Kerry and his counterparts from Britain, France and Germany had arrived in Geneva with the talks at a critical stage following a full day of negotiations Thursday and said some obstacles remained in the way of any agreement offering sanctions reductions for nuclear concessions.
Word that Russian Foreign Minister Sergey Lavrov and a Chinese deputy foreign minister also were headed to the talks provided fresh hope for at least an interim deal, perhaps on Saturday.
But Israeli Prime Minister Benjamin Netanyahu insisted any agreement in the making was a “bad deal” that he said gave Iran a pass by offering to lift sanctions for cosmetic concessions that Netanyahu said left intact Tehran’s nuclear weapons-making ability.
Kerry tempered reports of progress, warning of “important gaps” that must be overcome in the elusive deal that would offer limited sanctions relief if Iran starts capping programs that could make atomic arms.
Asked about Netanyahu’s criticism, White House spokesman Josh Earnest said “any critique of the deal is premature” because an agreement has not been reached.
“The United States and Israel are in complete agreement about the need to prevent Iran from obtaining a nuclear weapon,” he said.
Lavrov also was joining the talks, Russia’s RIA Novosti news agency reported. His deputy, Sergei Ryabov, was quoted as saying that Moscow expects them to produce a “lasting result expected by the international community.”

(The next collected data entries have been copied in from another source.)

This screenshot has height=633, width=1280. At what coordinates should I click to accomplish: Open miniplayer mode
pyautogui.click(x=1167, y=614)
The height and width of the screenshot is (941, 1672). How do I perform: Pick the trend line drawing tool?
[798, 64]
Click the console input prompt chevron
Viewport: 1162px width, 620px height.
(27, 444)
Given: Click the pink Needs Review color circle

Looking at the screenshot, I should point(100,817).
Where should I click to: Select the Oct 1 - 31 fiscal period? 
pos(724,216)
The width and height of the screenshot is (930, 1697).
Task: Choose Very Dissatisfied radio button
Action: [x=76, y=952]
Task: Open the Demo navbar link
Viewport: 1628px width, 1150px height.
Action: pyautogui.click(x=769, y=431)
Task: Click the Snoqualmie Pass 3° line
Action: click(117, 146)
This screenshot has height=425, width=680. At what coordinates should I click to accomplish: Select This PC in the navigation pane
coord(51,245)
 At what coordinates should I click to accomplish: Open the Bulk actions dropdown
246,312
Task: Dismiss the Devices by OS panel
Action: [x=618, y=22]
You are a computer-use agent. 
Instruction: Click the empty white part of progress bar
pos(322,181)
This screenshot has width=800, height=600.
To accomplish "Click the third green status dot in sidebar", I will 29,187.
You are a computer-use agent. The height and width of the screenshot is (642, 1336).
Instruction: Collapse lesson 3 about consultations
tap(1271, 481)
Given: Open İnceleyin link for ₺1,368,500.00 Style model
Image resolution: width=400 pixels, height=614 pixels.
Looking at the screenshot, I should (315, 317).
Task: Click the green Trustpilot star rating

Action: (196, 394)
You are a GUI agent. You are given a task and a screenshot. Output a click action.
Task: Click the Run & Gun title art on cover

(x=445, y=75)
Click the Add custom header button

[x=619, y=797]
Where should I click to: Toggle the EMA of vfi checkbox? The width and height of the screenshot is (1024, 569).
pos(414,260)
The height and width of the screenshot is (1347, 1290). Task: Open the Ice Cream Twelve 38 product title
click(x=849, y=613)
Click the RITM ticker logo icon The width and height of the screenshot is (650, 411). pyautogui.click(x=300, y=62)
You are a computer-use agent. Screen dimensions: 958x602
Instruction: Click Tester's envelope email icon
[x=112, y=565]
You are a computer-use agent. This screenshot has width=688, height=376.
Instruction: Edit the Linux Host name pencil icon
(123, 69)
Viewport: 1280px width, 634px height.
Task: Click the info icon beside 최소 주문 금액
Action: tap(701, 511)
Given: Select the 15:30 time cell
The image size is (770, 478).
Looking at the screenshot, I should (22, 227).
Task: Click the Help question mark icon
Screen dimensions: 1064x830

A Western diplomat in Geneva said China is sending a deputy foreign minister to the talks. The diplomat spoke on condition of anonymity because he was not authorized to provide such information.
“We are reaching a very critical important point,” Iranian Deputy Foreign Minister Abbas Araqchi said in comments broadcast on Iranian PressTV.
“The negotiations have reached its critical, very sensitive situation, and it needs decisions at higher levels,” he said, a reference to the arrival of the foreign ministers.
Any agreement would be a breakthrough after nearly a decade of mostly inconclusive talks, but would only be the start of a long process to reduce Iran’s potential ability to produce nuclear arms, with no guarantee of ultimate success.
Kerry arrived from Tel Aviv after meeting Netanyahu and trying to defuse concerns. Israel is strongly critical of any deal that even slightly lifts sanctions unless Iran is totally stripped of technology that can make nuclear arms.
The talks primarily focus on the size and output of Iran’s enrichment program, which can create both reactor fuel and weapons-grade material suitable for a nuclear bomb. Iran insists it is pursuing only nuclear energy, medical treatments and research, but the U.S. and its allies fear that Iran could turn this material into the fissile core of nuclear warheads.
Kerry said there were “some very important issues on the table that are unresolved.”
“There is not an agreement at this point in time,” he told reporters. He was meeting later Friday with his European counterparts before joint talks with Iranian Foreign Minister Mohammad Javad Zarif, and Catherine Ashton, the European Union’s top diplomat who is convening the talks.